Without Zdeno Chara, the Bruins’ defense figured to be suspect at best. At least there were no surprises on opening night.
Playing without their captain, Boston’s defense fell apart after the first period, allowing three goals in each of the last two periods as the Jets took a 6-2 victory in Boston’s season-opener.
The most egregious misplay came from newcomer Matt Irwin, who coughed up the puck behind Boston’s net with the game tied at one. Jets captain Andrew Ladd picked the puck cleanly from Irwin and fed former Bruin Blake Wheeler, who beat Tuukka Rask to give Winnipeg the lead. At least one of Irwin or partner Zach Trotman were on the ice for four of the five goals against on the night, excluding Winnipeg‘s empty netter with 3:38 left to play.
The night actually started out well for the B’s, who controlled play in the first period and got the game’s first goal from David Krejci. The B’s failed to cash in on their subsequent chances however, and when play turned sloppy in the second, the game slipped away.
Such a turn of events wasn’t too shocking. Things can go south quickly when a team doesn’t have a good blue line and the Bruins learned that the hard way Thursday.
Here are four more things we learned in the season-opener.
MAMBO NO. 5
For as much as Rask had to play last season, he didn’t get lit up frequently. Thursday saw him allow five goals, something he only did three times last season.
Rask is obviously one of the best goaltenders in the world, but with Boston’s sloppy showing in front of him from the start of the second period on, he had his work cut out for him. It actually could have been worse, as Rask stopped Andrew Ladd on a shorthanded breakaway.
BERGERON TAKES HEAD SHOT
Patrice Bergeron doesn’t go ballistic on his opponents often, but Alexander Burmistrov can probably join Alexander Burrows and Jeff Skinner’s club after Thursday.
With Bergeron chasing after a puck deep in Boston’s zone late in the first period, Burmistrov cut back and caught Bergeron in the face with an elbow.

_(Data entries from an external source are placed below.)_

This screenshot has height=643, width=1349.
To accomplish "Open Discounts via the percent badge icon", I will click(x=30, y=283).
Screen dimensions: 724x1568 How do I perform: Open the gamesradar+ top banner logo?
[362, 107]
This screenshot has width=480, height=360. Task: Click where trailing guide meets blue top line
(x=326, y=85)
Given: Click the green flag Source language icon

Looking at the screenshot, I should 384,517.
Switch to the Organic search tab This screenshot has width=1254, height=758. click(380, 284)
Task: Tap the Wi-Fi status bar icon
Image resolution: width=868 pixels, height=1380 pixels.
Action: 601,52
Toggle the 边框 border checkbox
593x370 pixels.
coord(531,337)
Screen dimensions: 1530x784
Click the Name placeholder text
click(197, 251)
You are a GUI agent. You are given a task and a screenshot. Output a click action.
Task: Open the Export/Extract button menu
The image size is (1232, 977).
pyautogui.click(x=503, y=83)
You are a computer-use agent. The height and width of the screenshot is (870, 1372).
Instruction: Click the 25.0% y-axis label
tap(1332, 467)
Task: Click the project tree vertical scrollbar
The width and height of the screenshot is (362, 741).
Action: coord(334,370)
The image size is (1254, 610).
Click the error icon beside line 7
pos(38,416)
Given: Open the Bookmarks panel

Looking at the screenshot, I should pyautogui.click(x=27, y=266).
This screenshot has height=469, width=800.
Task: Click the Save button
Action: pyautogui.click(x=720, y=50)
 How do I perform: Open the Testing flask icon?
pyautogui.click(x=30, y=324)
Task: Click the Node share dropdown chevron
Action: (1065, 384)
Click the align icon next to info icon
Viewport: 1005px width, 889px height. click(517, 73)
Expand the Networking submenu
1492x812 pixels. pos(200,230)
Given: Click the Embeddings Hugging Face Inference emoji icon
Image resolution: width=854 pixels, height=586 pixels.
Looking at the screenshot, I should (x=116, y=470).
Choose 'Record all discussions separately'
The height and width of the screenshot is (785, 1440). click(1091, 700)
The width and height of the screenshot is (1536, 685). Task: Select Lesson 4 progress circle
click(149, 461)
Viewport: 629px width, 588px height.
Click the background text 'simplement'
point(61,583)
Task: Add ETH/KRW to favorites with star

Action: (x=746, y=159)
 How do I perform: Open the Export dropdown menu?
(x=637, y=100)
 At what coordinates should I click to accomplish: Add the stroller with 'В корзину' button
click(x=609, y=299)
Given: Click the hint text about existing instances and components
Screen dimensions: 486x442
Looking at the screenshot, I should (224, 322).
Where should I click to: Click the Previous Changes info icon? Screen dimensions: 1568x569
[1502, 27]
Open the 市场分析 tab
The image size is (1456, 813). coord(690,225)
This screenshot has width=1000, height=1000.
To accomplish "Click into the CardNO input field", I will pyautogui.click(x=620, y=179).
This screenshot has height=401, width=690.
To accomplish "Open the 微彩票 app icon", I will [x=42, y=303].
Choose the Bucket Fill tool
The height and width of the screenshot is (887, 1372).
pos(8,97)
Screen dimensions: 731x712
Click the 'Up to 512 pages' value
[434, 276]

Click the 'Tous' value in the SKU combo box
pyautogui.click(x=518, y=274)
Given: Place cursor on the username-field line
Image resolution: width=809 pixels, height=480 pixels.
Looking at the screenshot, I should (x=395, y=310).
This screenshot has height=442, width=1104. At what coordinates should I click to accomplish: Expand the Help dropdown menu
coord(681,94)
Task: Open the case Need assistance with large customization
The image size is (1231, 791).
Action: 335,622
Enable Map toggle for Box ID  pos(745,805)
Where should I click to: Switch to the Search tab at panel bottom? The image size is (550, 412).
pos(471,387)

Bergeron bolted after the Jets forward immediately and a scrum ensued. Burmistrov got two minutes for an illegal check to the head and Adam Lowry got a roughing minor, while Bergeron was given a minor for cross-checking.
PASTRNAK STICKS OUT
Pastrnak brought the Bruins within one in the third period with a dart of a wrist shot that beat Ondrej Pavelec short-side, but it was a play on which he didn’t get a point at all that may have been most encouraging.
The second-year player isn’t going to be an overly physical player because, well, he can’t be. Though remarkably skilled, the slender 19-year-old is at risk of getting pushed around by bigger, stronger players.
That’s why it was a very positive sign when Pastrnak was able to steal the puck behind the Winnipeg to set up up David Krejci‘s goal. After forcing the turnover, Pastrnak swung around and sent the puck to the front of the net. Krejci got a stick on Winnipeg‘s attempt to get it out and backhanded it past Pavelec to five the Bruins a 1-0 lead.
Pastrnak didn’t get an assist on the play because he didn’t get the puck to Krejci cleanly, but the fact that he was able to win a puck by having a good stick was a good sign that the teenager can be resourceful.
EVERYBODY HATES RINALDO, WHICH IS GOOD
During pregame introductions, Zac Rinaldo got more boos than any other home player. The boo birds (not a large group and certainly a group drowned out by cheers) at TD Garden quickly learned that the weren’t alone when Adam Lowry tripped Rinaldo on the fourth line’s first shift of the game.
The fact that Rinaldo’s opponents don’t like him for his past sins could be a very good thing for the Bruins, as long as he can play within the lines and draw penalties. Rinaldo was able to do that during the preseason, but a player with a reputation like Rinaldo’s might have a hard time behaving for 82 games.